> [Stored data entries]
Segment Open

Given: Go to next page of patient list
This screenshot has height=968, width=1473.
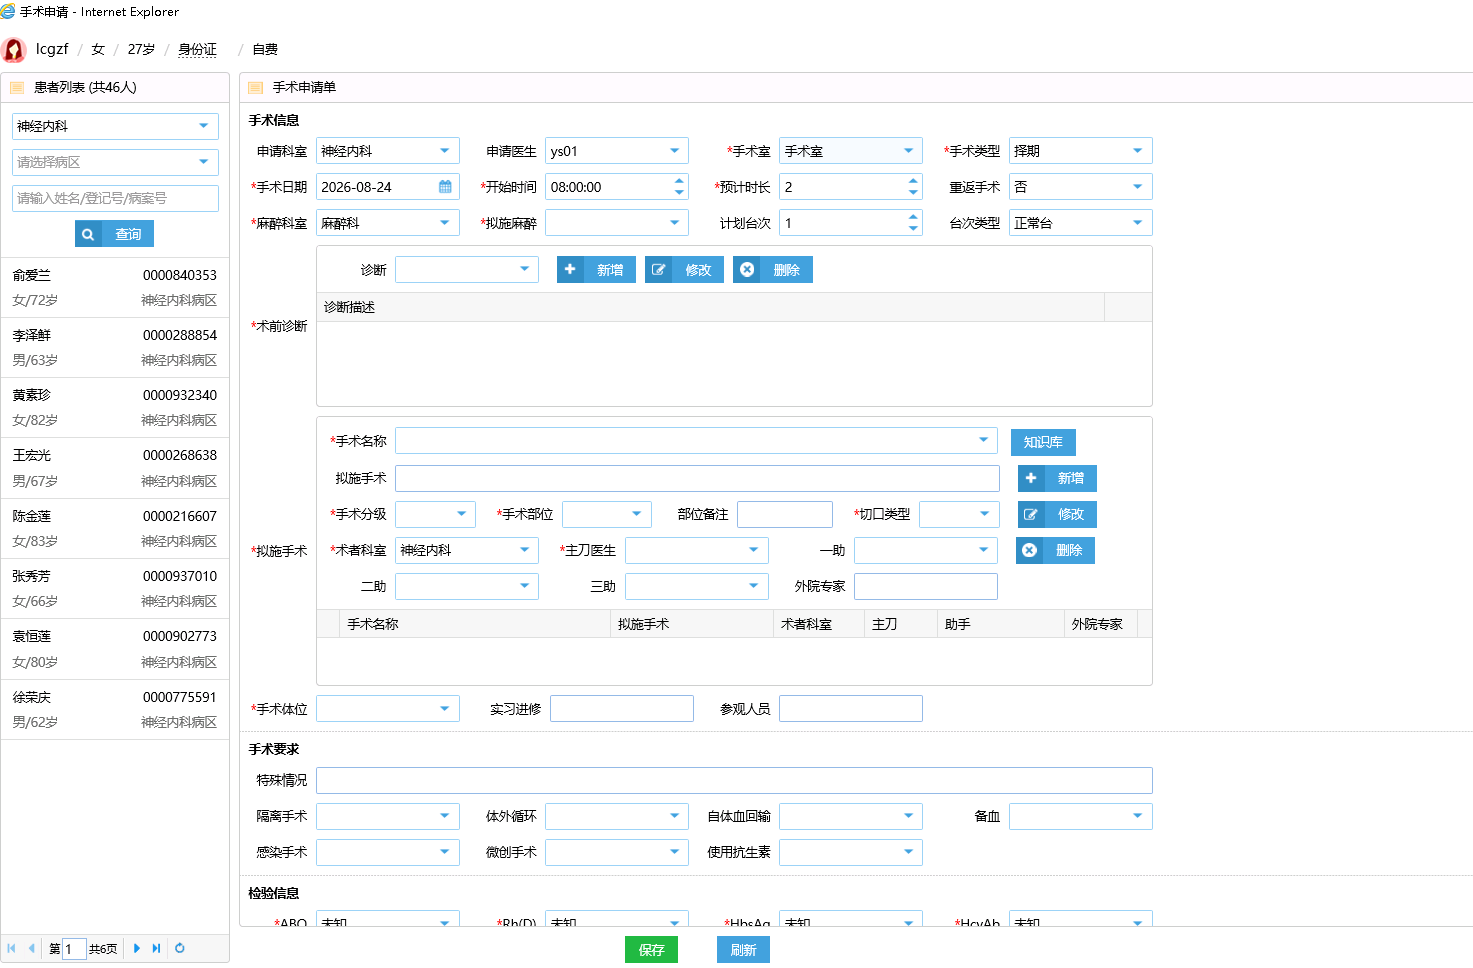Looking at the screenshot, I should [x=137, y=948].
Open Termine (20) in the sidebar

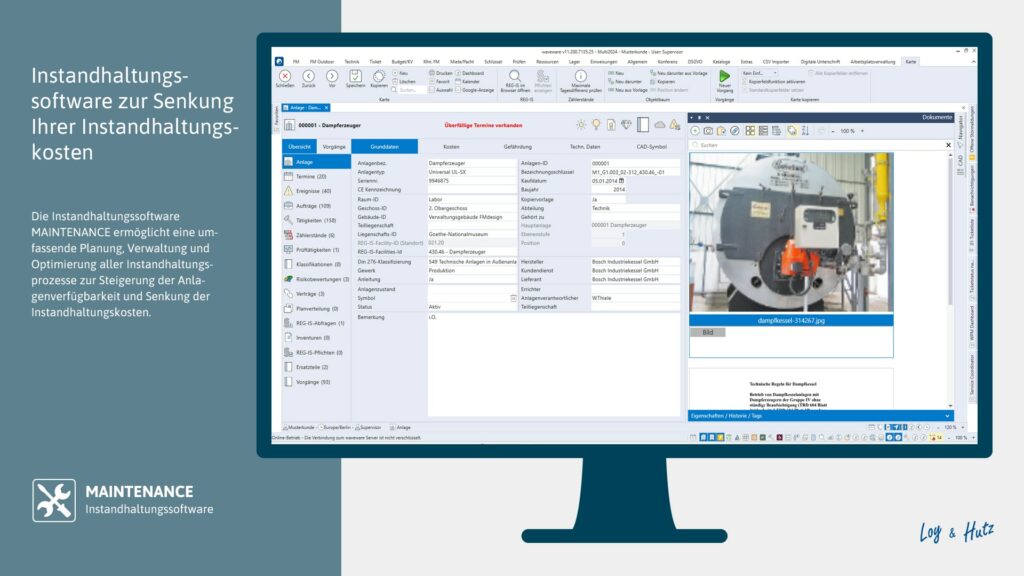[x=310, y=177]
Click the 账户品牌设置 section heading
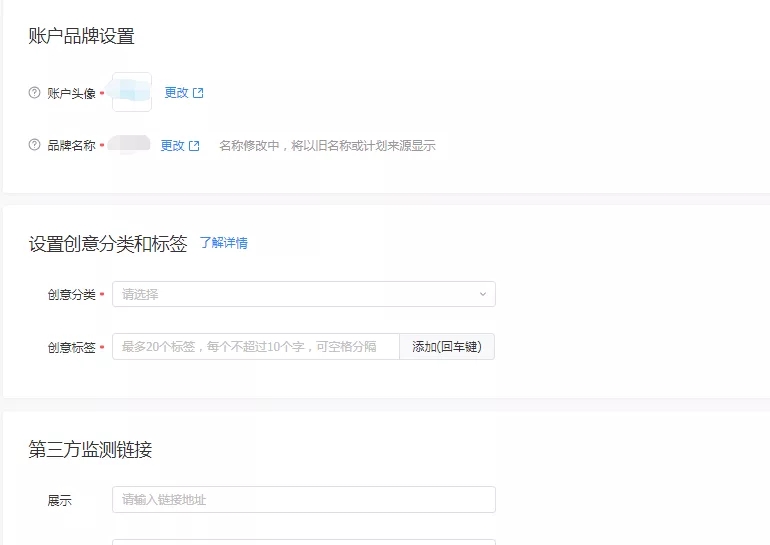 tap(81, 37)
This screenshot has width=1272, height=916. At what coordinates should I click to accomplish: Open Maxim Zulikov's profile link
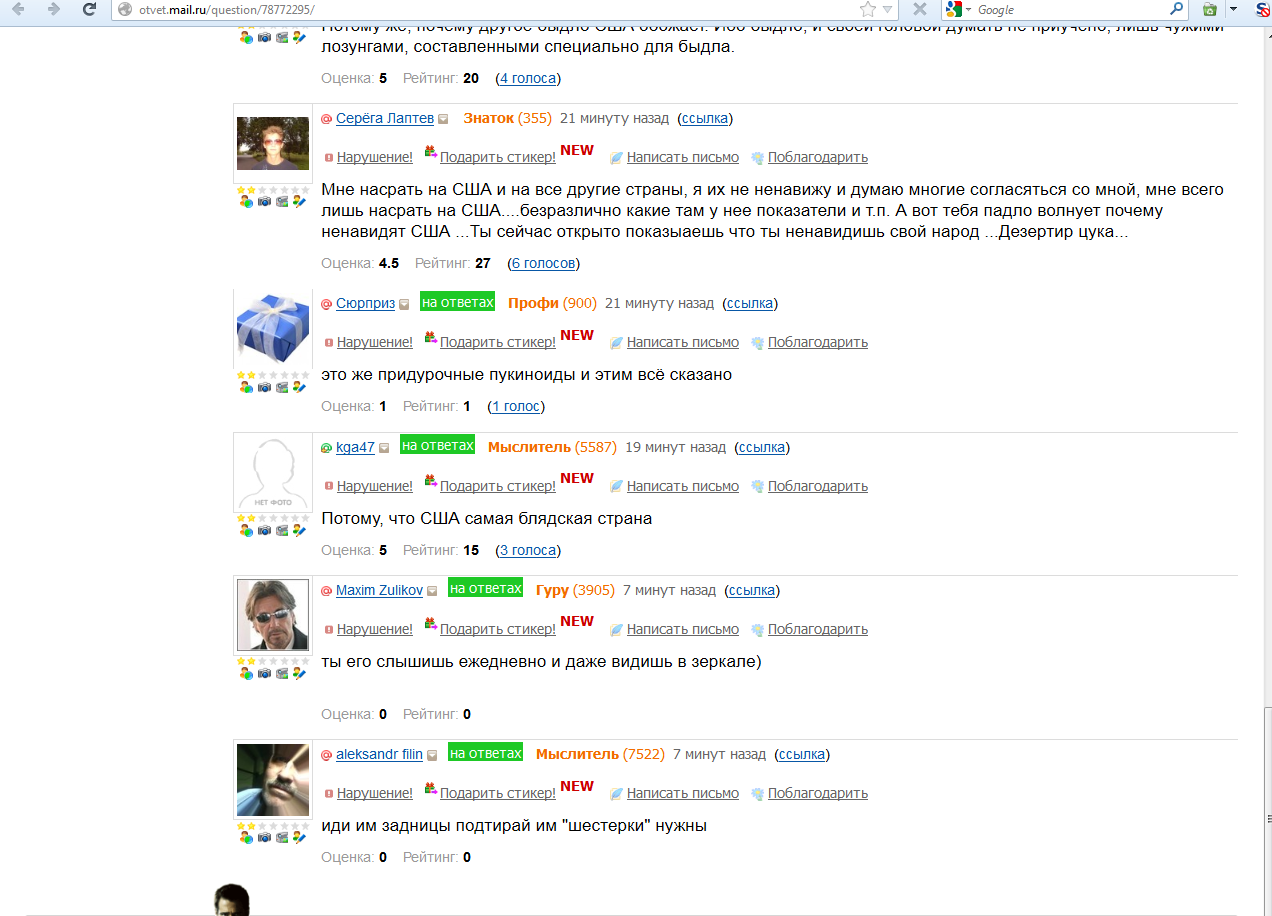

Segment Closed

Reproduce each entry precisely, dropping only the pictures.

Given: Go to next page of patient list
This screenshot has height=968, width=1473.
Looking at the screenshot, I should [x=137, y=948].
Open Termine (20) in the sidebar

[x=310, y=177]
Click the 账户品牌设置 section heading
 tap(81, 37)
This screenshot has width=1272, height=916. At what coordinates should I click to accomplish: Open Maxim Zulikov's profile link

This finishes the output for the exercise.